Many Turkish entrepreneurs wishing to establish a limited (GmbH) in Germany get stuck on the question, “What exactly documents do I need to prepare and at what stage will they be required?” An incorrect or missing document can extend the process by weeks; this risk increases especially when setting up from outside Germany.
Below, you will find the documents required to establish a GmbH or mini-GmbH (UG) in Germany as of 2026, positioned step by step in the process with practical explanations. At the end of the article, I will also summarize how you can manage this complex structure more controlled and quickly with Corpenza.
Basic Features of a Limited Company (GmbH) in Germany
The equivalent of a “Limited Company” in Turkey is Gesellschaft mit beschränkter Haftung (GmbH) in Germany. It is the most common model for small and medium-sized enterprises and offers the following advantages:
- Limited liability: Partners generally only bear risk up to the amount of capital they contribute.
- Minimum capital: A minimum €25,000 equity is required for GmbH; at least €12,500 must be deposited in a bank account during registration.
- Mini-GmbH (UG) option: You can establish a UG (haftungsbeschränkt) with just €1 capital; however, you cannot distribute profits until you allocate 25% of the annual profit to legal reserves until you reach €25,000.
- Possibility of foreign partners: Foreign individuals and legal entities can be 100% partners without the requirement of residing in Germany.

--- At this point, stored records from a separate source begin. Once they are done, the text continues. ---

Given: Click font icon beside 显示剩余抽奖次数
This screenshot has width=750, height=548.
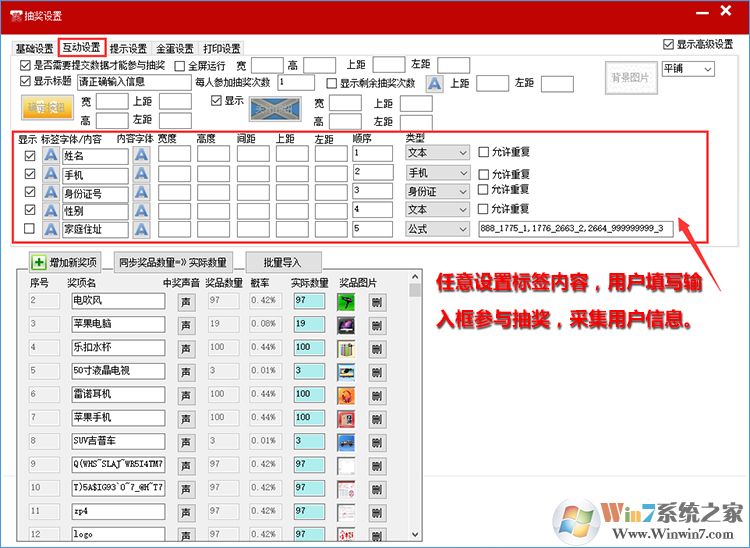Looking at the screenshot, I should point(435,84).
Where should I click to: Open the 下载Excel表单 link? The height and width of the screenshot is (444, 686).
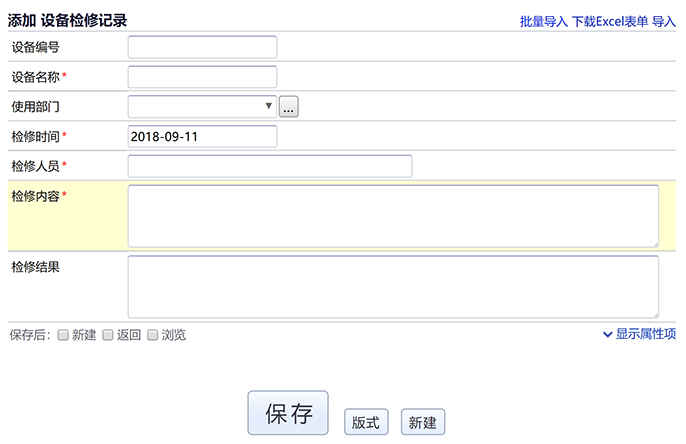click(609, 21)
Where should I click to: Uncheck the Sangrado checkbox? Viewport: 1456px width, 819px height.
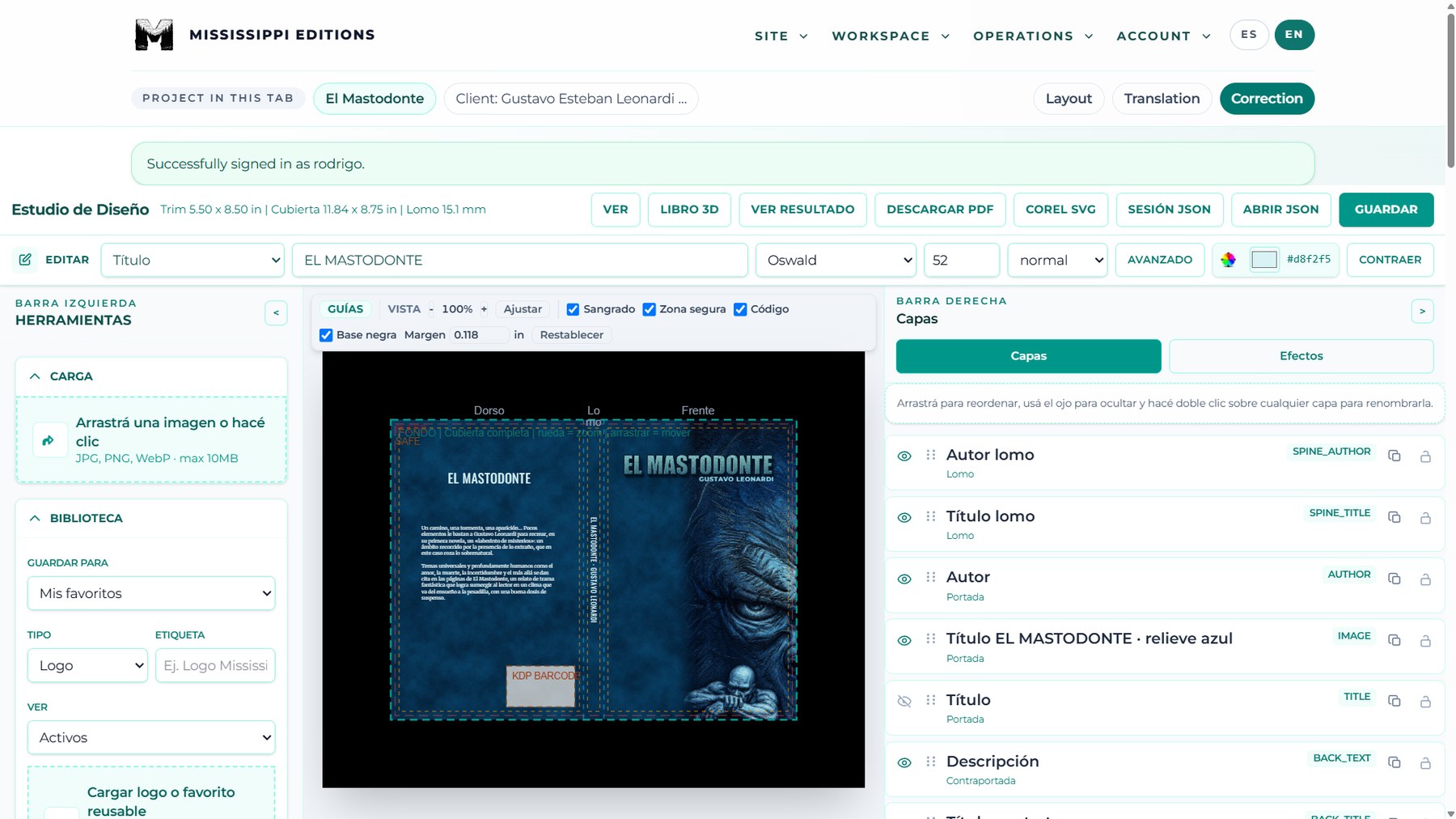[x=573, y=309]
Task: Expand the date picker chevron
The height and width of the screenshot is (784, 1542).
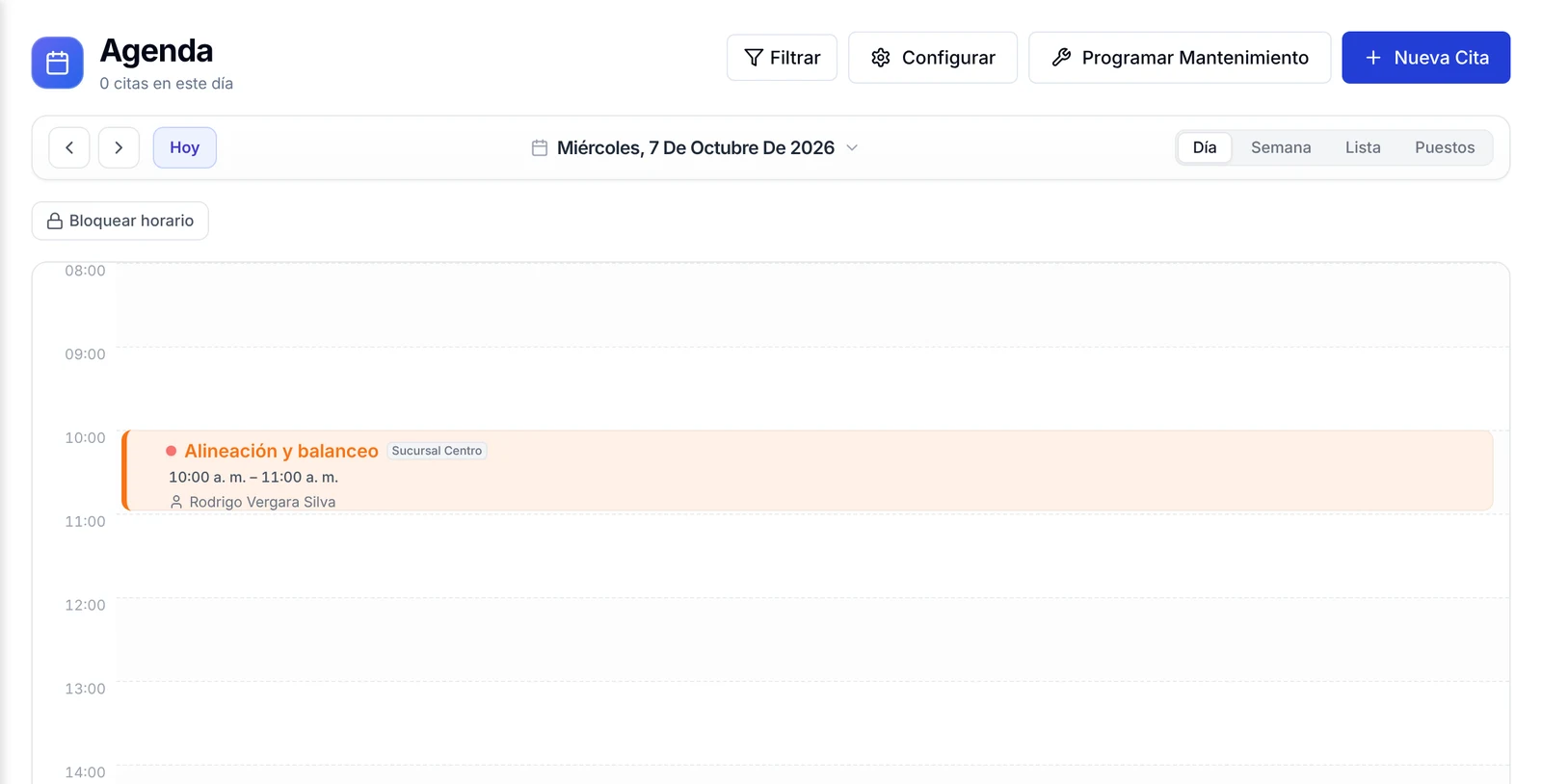Action: point(852,147)
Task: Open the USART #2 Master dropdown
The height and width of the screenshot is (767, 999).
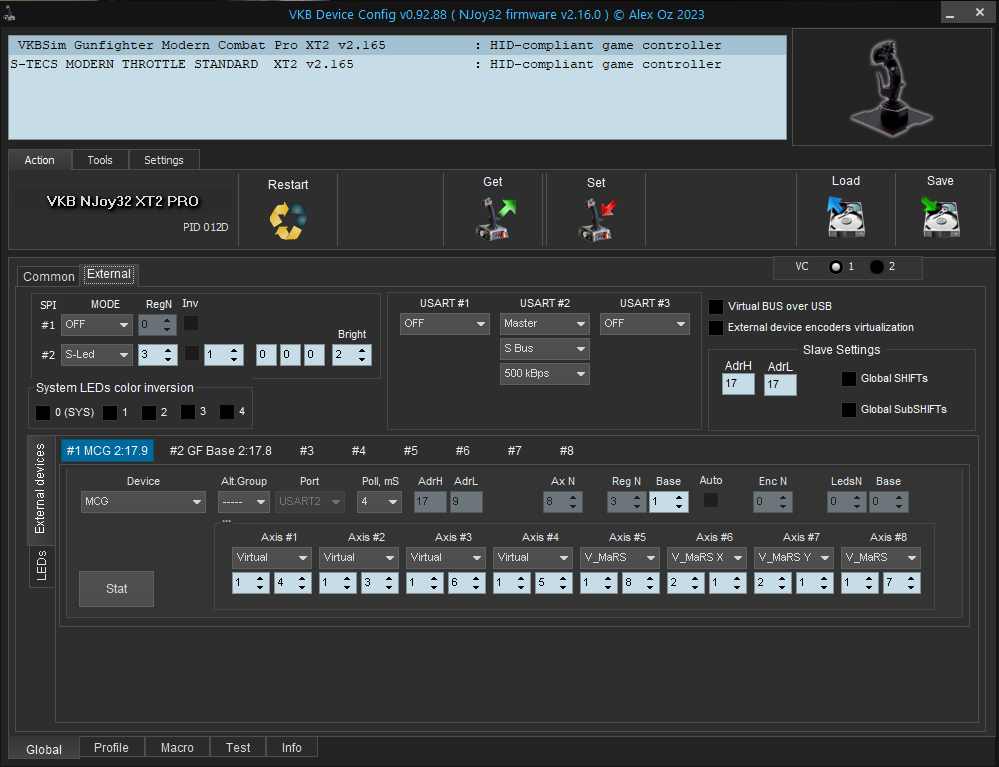Action: coord(544,324)
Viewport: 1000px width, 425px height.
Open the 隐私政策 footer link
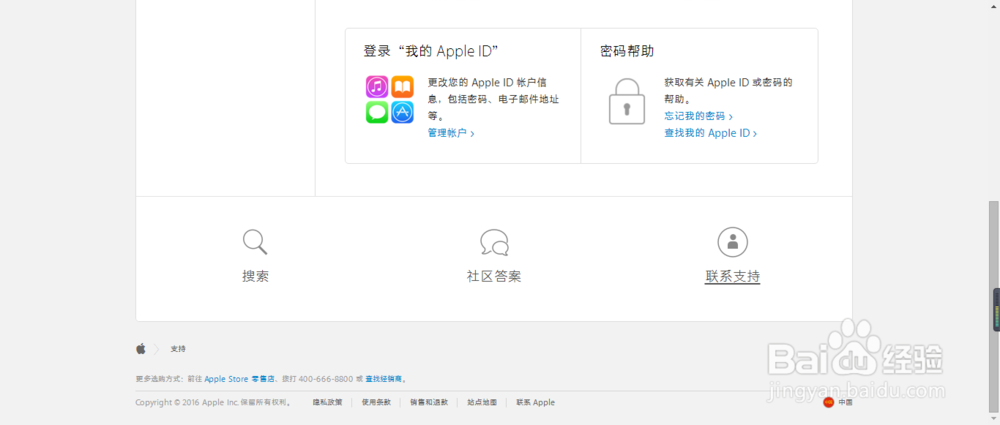327,402
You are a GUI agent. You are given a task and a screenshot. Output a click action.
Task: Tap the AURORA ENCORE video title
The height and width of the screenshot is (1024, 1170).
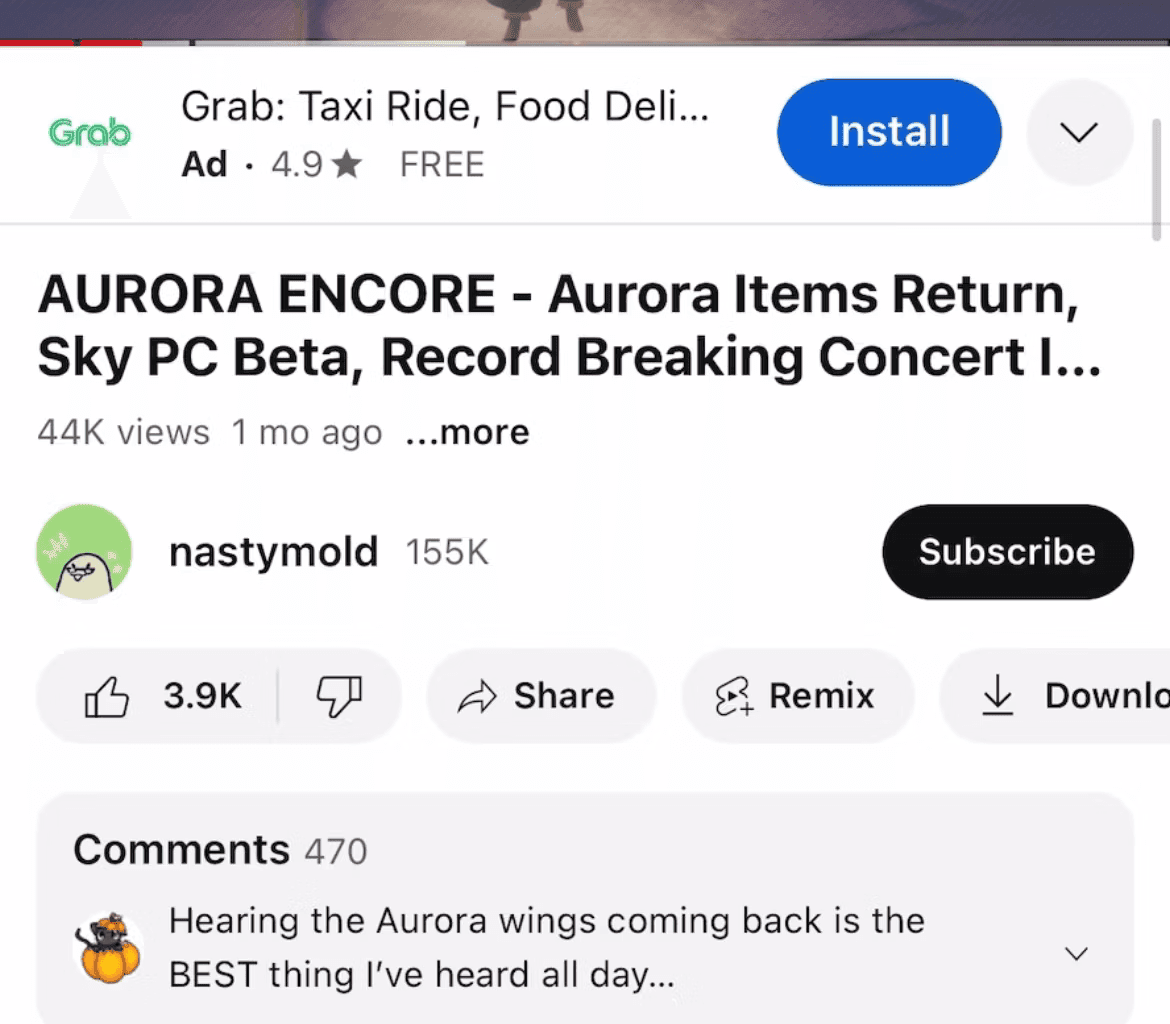569,325
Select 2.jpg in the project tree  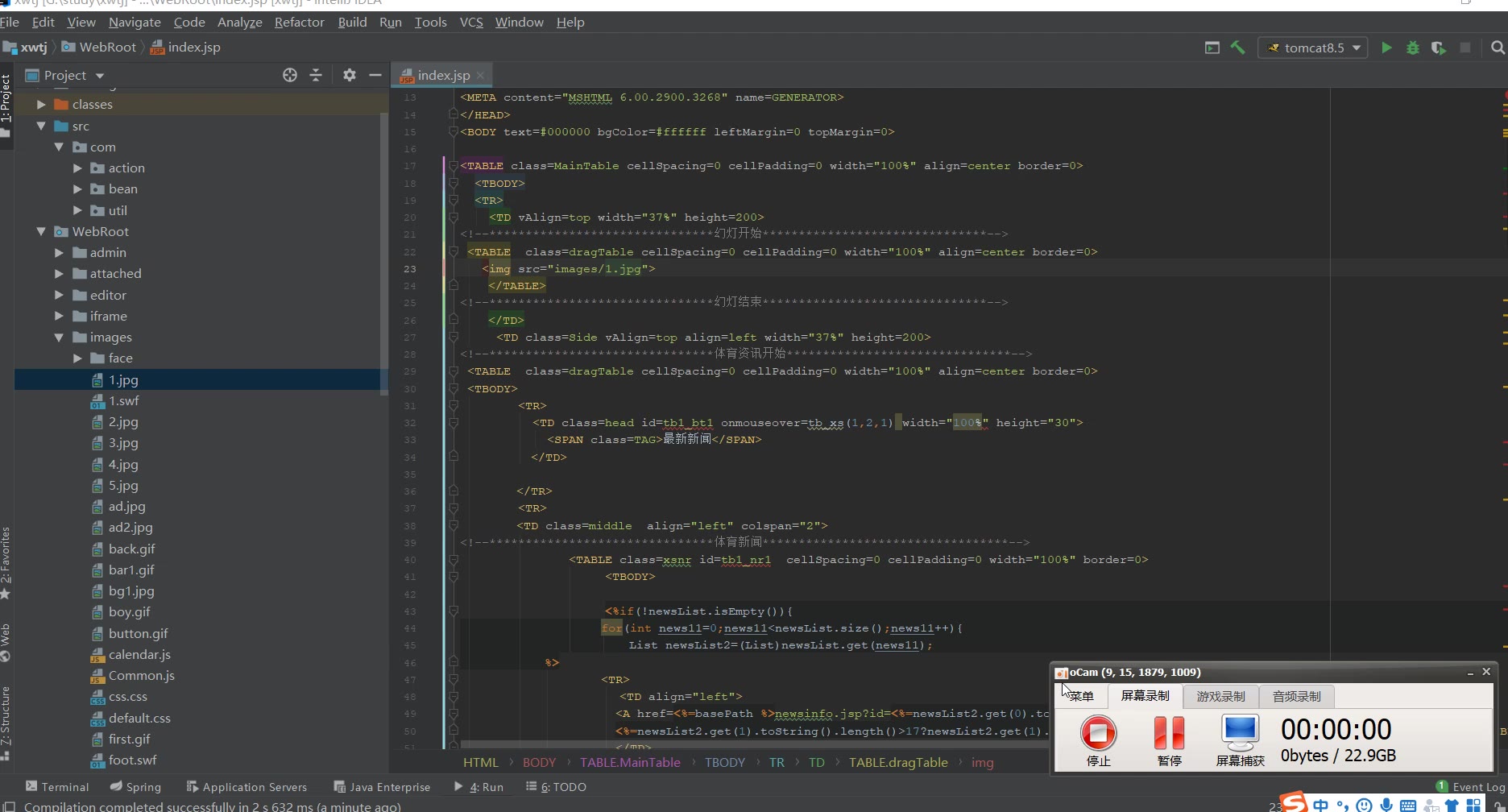123,422
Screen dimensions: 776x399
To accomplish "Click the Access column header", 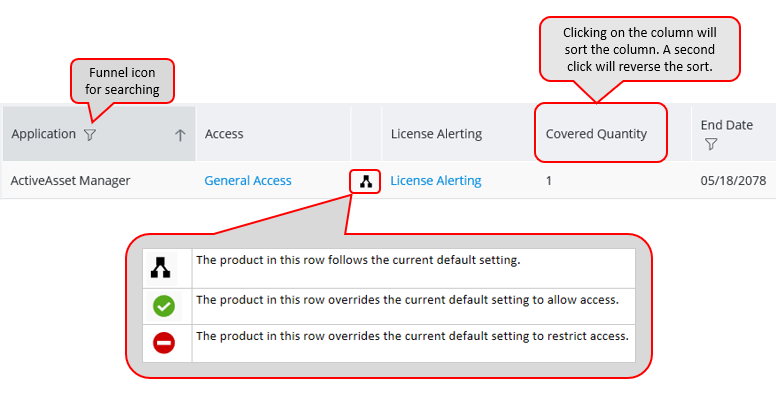I will (x=224, y=134).
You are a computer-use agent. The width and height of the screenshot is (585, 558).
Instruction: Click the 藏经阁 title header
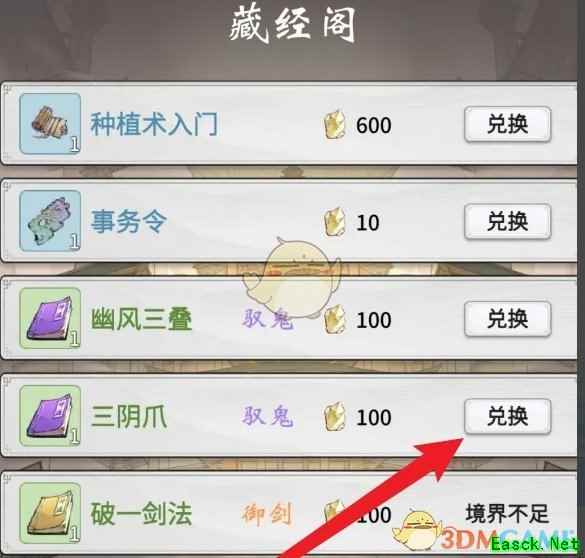[x=292, y=25]
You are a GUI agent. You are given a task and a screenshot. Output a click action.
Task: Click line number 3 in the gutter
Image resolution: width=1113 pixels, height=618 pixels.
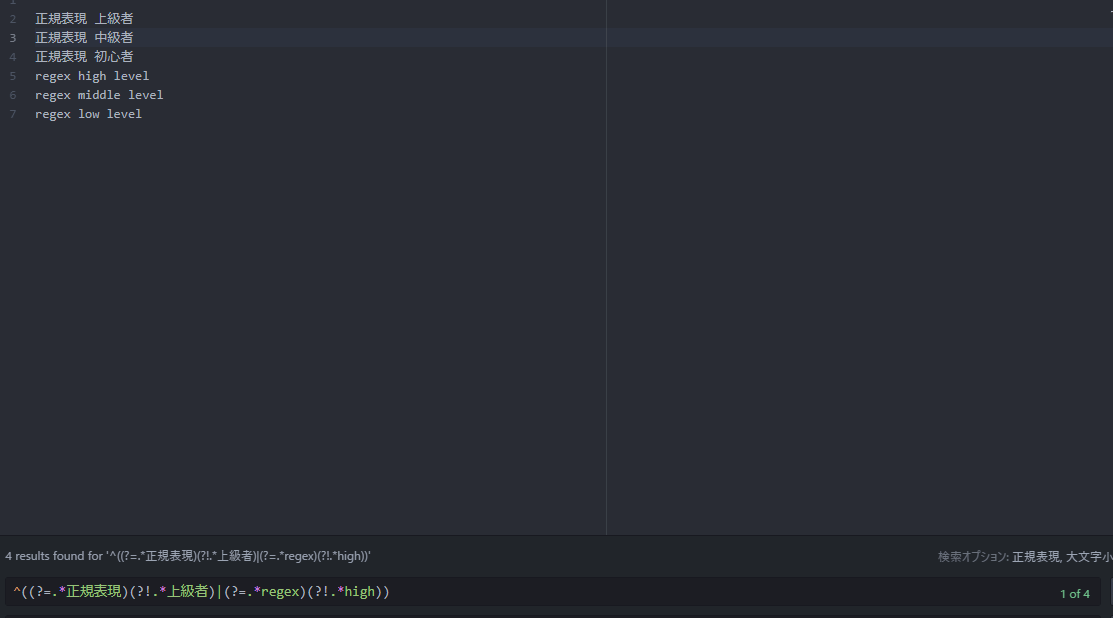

This framework also determines which documents you need to prepare. Below, we will list the necessary documents at each step as the process progresses chronologically.
Step by Step: GmbH Establishment Process and Required Documents in Germany
1. Structure Selection and Company Name Check
In the first stage, you decide whether to establish a classic GmbH or a UG (mini-GmbH). Your capital structure and growth plan are decisive here.
Then, you need to clarify your company name (Firma) and business activity (Unternehmensgegenstand).
Important documents at this stage:
- Identification documents of the founding partners (passport or ID card)
- Address declaration of the partners (residence/address confirmation)
- Preliminary draft business plan (especially for bank meetings or visa processes)
Checking the name availability with the relevant IHK (Chamber of Industry and Commerce) reduces the risk of registration rejection and opens up your way in the branding process.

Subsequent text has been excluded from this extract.